Amazon Web Services has received provisional authority to provide the highest level of non-classified data storage and cloud computing services to the U.S. Defense Department, which is being used to control the Air Force's latest version of GPS.
This week, the Defense Department gave provisional authorization to Amazon to host its most sensitive, although unclassified, data. In a statement released Tuesday, Amazon Web Services announced it has received “provisional authorization” from the Defense Information Systems Agency, a combat support agency that “provides, operates, and assures command and control, information sharing capabilities, and a globally accessible enterprise information infrastructure in direct support to joint warfighters, national level leaders, and other mission and coalition partners across the full spectrum of operations.” This provisional authority grants it permission to handle “Impact Level 5 workloads,” which is the department’s most sensitive unclassified data.
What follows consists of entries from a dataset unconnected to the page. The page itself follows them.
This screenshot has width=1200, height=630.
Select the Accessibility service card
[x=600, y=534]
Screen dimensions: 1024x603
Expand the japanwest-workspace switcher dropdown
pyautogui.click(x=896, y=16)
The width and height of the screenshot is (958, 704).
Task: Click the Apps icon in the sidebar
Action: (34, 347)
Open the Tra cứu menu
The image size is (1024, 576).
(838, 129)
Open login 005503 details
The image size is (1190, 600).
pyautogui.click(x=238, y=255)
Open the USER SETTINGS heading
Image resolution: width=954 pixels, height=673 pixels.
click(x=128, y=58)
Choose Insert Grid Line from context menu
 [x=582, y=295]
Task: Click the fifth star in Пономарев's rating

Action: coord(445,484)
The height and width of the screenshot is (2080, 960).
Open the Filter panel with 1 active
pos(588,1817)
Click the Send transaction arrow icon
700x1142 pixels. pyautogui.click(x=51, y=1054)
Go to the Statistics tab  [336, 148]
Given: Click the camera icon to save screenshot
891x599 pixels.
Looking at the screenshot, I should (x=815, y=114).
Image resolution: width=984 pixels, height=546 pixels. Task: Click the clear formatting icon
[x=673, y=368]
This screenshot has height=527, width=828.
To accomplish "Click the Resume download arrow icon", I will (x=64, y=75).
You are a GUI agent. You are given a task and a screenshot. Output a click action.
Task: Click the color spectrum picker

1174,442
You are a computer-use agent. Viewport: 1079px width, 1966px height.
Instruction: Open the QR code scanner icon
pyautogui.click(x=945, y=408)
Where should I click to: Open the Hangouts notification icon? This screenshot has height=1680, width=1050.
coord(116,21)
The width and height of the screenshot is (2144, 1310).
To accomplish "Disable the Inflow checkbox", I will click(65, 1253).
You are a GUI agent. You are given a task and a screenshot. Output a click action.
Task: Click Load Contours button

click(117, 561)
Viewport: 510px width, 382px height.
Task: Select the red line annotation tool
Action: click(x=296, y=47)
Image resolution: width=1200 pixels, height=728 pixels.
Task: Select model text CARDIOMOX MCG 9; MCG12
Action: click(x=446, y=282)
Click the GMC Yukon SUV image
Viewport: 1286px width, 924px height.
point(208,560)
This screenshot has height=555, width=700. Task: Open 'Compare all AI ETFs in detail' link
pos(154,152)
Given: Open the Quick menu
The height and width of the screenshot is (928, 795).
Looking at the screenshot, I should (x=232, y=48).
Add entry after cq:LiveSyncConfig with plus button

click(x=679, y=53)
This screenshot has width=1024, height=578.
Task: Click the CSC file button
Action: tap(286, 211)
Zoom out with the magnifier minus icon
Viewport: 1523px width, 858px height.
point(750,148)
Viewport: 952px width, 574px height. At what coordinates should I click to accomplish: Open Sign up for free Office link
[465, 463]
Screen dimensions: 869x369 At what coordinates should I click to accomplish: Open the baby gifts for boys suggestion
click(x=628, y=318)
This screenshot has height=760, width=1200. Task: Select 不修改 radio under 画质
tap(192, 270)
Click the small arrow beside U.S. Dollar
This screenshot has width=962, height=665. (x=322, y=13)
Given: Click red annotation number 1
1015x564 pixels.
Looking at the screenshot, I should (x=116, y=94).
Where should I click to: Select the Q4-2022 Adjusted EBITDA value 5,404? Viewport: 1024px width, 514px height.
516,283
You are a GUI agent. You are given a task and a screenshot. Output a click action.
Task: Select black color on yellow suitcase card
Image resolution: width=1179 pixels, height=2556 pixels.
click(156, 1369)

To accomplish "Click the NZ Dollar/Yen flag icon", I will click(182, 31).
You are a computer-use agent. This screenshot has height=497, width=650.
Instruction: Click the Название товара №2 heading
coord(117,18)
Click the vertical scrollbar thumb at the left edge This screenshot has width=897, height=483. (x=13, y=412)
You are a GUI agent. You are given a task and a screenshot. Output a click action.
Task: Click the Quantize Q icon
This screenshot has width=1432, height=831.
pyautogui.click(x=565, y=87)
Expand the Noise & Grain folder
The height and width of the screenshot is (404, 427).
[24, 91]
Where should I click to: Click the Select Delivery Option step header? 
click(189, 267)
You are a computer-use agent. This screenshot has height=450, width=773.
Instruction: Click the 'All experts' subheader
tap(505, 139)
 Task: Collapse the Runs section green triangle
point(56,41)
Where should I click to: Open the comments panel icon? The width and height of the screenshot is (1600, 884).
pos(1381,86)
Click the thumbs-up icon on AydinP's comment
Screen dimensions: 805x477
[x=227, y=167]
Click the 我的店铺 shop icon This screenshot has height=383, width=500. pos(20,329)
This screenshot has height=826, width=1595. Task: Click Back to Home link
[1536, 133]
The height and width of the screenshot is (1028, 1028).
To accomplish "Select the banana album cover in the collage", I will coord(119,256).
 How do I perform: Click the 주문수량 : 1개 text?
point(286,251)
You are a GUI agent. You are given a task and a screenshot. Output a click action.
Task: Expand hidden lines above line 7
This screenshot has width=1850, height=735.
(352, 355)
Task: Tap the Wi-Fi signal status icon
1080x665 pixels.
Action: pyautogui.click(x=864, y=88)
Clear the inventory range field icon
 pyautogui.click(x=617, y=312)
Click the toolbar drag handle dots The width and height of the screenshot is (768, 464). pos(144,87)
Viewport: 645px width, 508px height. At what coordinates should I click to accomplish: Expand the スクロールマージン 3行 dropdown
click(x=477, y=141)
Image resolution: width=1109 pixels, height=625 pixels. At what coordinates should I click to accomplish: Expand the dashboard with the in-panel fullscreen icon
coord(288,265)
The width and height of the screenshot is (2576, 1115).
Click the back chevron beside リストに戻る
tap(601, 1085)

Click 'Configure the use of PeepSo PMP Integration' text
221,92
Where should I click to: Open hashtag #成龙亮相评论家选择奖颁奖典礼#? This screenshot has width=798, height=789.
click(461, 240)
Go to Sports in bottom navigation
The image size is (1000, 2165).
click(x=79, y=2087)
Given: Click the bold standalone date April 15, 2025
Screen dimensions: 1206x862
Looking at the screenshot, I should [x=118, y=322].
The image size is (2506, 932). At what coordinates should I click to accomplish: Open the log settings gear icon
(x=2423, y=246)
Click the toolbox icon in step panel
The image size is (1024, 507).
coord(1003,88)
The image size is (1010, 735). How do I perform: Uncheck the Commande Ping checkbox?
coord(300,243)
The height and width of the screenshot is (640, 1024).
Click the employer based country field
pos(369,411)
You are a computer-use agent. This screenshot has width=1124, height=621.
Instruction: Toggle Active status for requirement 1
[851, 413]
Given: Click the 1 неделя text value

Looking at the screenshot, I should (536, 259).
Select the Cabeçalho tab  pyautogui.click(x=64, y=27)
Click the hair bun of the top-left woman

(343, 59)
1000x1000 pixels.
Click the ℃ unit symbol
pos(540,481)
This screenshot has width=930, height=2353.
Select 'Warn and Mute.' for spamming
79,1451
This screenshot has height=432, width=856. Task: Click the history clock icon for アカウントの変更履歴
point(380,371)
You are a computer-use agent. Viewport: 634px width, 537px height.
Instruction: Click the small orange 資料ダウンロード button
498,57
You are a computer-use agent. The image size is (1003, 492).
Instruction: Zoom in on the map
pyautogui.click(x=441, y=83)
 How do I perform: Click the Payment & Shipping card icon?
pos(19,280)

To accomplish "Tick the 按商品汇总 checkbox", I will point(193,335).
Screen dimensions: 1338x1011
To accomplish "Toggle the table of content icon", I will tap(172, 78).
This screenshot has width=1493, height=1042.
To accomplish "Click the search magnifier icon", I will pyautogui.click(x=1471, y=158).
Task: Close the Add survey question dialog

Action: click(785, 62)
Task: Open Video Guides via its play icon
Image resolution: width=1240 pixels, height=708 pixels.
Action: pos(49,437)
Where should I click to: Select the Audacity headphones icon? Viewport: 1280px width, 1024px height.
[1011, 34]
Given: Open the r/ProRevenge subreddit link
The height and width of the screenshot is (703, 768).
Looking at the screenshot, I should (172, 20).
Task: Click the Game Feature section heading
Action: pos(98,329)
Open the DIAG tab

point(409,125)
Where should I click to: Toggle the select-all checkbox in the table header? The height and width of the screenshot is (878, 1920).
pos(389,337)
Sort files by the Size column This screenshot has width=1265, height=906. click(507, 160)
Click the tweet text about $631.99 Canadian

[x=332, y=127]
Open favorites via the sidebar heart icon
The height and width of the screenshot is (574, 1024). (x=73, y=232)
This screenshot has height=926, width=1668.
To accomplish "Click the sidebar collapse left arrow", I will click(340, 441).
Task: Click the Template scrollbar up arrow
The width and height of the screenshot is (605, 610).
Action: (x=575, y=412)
It further states:
>[Amazon Web Services] support a variety of DoD workloads, including workloads containing sensitive controlled unclassified information and National Security Systems information. [Amazon Web Services] are already being used for a number of cutting-edge, mission-critical DoD workloads, such as the Global Positioning System Next Generation Operational Control System, a critical navigation information system that supports global cyber protection and analysis of satellite data.
The Global Positioning System Next Generation Operational Control System, also known as GPS OCX, controls the newest version of the Defense Department’s global positioning system satellites. The provisional authority is specific to that project.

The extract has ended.